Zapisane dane
▶

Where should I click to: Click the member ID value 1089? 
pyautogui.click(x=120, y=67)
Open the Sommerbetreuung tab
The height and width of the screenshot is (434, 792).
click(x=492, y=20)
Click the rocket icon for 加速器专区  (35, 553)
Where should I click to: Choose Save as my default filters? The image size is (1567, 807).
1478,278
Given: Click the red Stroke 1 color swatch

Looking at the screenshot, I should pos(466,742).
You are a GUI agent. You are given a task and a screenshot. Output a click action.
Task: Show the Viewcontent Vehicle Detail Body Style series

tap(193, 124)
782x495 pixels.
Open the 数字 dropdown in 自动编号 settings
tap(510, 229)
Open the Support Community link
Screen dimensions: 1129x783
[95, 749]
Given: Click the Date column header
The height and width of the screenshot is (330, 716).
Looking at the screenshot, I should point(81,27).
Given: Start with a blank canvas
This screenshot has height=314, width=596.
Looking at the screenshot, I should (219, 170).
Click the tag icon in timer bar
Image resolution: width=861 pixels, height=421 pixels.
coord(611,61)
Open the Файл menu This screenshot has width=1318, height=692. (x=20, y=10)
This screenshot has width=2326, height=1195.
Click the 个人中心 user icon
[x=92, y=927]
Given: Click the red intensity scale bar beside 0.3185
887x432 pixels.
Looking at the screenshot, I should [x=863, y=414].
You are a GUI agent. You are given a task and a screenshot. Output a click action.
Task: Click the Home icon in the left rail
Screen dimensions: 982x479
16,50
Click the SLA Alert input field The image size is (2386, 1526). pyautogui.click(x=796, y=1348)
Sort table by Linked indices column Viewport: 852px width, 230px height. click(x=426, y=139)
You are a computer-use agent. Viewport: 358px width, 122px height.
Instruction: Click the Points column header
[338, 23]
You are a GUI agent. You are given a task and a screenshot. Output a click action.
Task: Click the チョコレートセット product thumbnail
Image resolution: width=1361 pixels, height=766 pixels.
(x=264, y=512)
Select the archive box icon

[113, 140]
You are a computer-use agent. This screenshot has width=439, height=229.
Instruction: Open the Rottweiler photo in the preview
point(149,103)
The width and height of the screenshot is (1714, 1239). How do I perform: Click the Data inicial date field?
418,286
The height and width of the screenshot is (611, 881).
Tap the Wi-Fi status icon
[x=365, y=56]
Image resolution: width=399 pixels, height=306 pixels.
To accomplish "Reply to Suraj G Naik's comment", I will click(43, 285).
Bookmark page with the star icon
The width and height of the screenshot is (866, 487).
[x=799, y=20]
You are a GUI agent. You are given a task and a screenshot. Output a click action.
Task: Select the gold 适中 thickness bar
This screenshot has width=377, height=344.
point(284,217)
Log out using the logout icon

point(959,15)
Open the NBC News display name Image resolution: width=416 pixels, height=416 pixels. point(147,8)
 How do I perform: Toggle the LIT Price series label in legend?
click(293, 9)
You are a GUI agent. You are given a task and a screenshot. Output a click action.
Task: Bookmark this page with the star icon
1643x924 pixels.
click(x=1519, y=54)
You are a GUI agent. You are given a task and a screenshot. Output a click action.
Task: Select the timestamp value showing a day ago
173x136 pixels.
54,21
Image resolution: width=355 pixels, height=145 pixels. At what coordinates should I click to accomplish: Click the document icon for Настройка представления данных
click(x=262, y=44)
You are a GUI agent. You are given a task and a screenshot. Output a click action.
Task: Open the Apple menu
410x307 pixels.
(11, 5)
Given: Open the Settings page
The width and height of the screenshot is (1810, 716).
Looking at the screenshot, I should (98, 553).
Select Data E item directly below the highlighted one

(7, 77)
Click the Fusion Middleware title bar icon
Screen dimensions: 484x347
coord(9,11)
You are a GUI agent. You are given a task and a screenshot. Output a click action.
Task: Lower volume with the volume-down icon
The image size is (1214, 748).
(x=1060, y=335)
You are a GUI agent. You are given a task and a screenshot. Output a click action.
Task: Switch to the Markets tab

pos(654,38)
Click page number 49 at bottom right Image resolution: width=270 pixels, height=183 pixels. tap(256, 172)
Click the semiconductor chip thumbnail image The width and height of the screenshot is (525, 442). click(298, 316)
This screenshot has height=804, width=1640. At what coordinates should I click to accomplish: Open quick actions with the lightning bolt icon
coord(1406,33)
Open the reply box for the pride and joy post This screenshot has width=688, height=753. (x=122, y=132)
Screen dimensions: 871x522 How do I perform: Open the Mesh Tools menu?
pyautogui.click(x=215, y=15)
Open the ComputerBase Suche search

◀

◆ Opis zadania: Przepisz wszystkie powyższe rekordy, zmieniając nazwę „GUI agent” na „screen agent” i pozostawiając resztę bez zmian.

◆ Odpowiedź:
Where should I click to: Click the member ID value 1089? 
pyautogui.click(x=120, y=67)
Open the Sommerbetreuung tab
The height and width of the screenshot is (434, 792).
click(x=492, y=20)
Click the rocket icon for 加速器专区  (35, 553)
Where should I click to: Choose Save as my default filters? The image size is (1567, 807).
1478,278
Given: Click the red Stroke 1 color swatch

Looking at the screenshot, I should pos(466,742).
You are a screen agent. You are given a task and a screenshot. Output a click action.
Task: Show the Viewcontent Vehicle Detail Body Style series

tap(193, 124)
782x495 pixels.
Open the 数字 dropdown in 自动编号 settings
tap(510, 229)
Open the Support Community link
Screen dimensions: 1129x783
[95, 749]
Given: Click the Date column header
The height and width of the screenshot is (330, 716).
Looking at the screenshot, I should point(81,27).
Given: Start with a blank canvas
This screenshot has height=314, width=596.
Looking at the screenshot, I should (219, 170).
Click the tag icon in timer bar
Image resolution: width=861 pixels, height=421 pixels.
coord(611,61)
Open the Файл menu This screenshot has width=1318, height=692. (x=20, y=10)
This screenshot has width=2326, height=1195.
Click the 个人中心 user icon
[x=92, y=927]
Given: Click the red intensity scale bar beside 0.3185
887x432 pixels.
Looking at the screenshot, I should [x=863, y=414].
You are a screen agent. You are given a task and a screenshot. Output a click action.
Task: Click the Home icon in the left rail
Screen dimensions: 982x479
16,50
Click the SLA Alert input field The image size is (2386, 1526). pyautogui.click(x=796, y=1348)
Sort table by Linked indices column Viewport: 852px width, 230px height. click(x=426, y=139)
You are a computer-use agent. Viewport: 358px width, 122px height.
Instruction: Click the Points column header
[338, 23]
You are a screen agent. You are given a task and a screenshot. Output a click action.
Task: Click the チョコレートセット product thumbnail
Image resolution: width=1361 pixels, height=766 pixels.
(x=264, y=512)
Select the archive box icon

[113, 140]
You are a computer-use agent. This screenshot has width=439, height=229.
Instruction: Open the Rottweiler photo in the preview
point(149,103)
The width and height of the screenshot is (1714, 1239). How do I perform: Click the Data inicial date field?
418,286
The height and width of the screenshot is (611, 881).
Tap the Wi-Fi status icon
[x=365, y=56]
Image resolution: width=399 pixels, height=306 pixels.
To accomplish "Reply to Suraj G Naik's comment", I will click(43, 285).
Bookmark page with the star icon
The width and height of the screenshot is (866, 487).
[x=799, y=20]
You are a screen agent. You are given a task and a screenshot. Output a click action.
Task: Select the gold 适中 thickness bar
This screenshot has width=377, height=344.
point(284,217)
Log out using the logout icon

point(959,15)
Open the NBC News display name Image resolution: width=416 pixels, height=416 pixels. point(147,8)
 How do I perform: Toggle the LIT Price series label in legend?
click(293, 9)
You are a screen agent. You are given a task and a screenshot. Output a click action.
Task: Bookmark this page with the star icon
1643x924 pixels.
click(x=1519, y=54)
You are a screen agent. You are given a task and a screenshot. Output a click action.
Task: Select the timestamp value showing a day ago
173x136 pixels.
54,21
Image resolution: width=355 pixels, height=145 pixels. At what coordinates should I click to accomplish: Click the document icon for Настройка представления данных
click(x=262, y=44)
You are a screen agent. You are given a task and a screenshot. Output a click action.
Task: Open the Apple menu
410x307 pixels.
(11, 5)
Given: Open the Settings page
The width and height of the screenshot is (1810, 716).
Looking at the screenshot, I should (98, 553).
Select Data E item directly below the highlighted one

(7, 77)
Click the Fusion Middleware title bar icon
Screen dimensions: 484x347
coord(9,11)
You are a screen agent. You are given a task and a screenshot. Output a click action.
Task: Lower volume with the volume-down icon
The image size is (1214, 748).
(x=1060, y=335)
You are a screen agent. You are given a task and a screenshot. Output a click action.
Task: Switch to the Markets tab

pos(654,38)
Click page number 49 at bottom right Image resolution: width=270 pixels, height=183 pixels. tap(256, 172)
Click the semiconductor chip thumbnail image The width and height of the screenshot is (525, 442). click(298, 316)
This screenshot has height=804, width=1640. At what coordinates should I click to accomplish: Open quick actions with the lightning bolt icon
coord(1406,33)
Open the reply box for the pride and joy post This screenshot has width=688, height=753. (x=122, y=132)
Screen dimensions: 871x522 How do I perform: Open the Mesh Tools menu?
pyautogui.click(x=215, y=15)
Open the ComputerBase Suche search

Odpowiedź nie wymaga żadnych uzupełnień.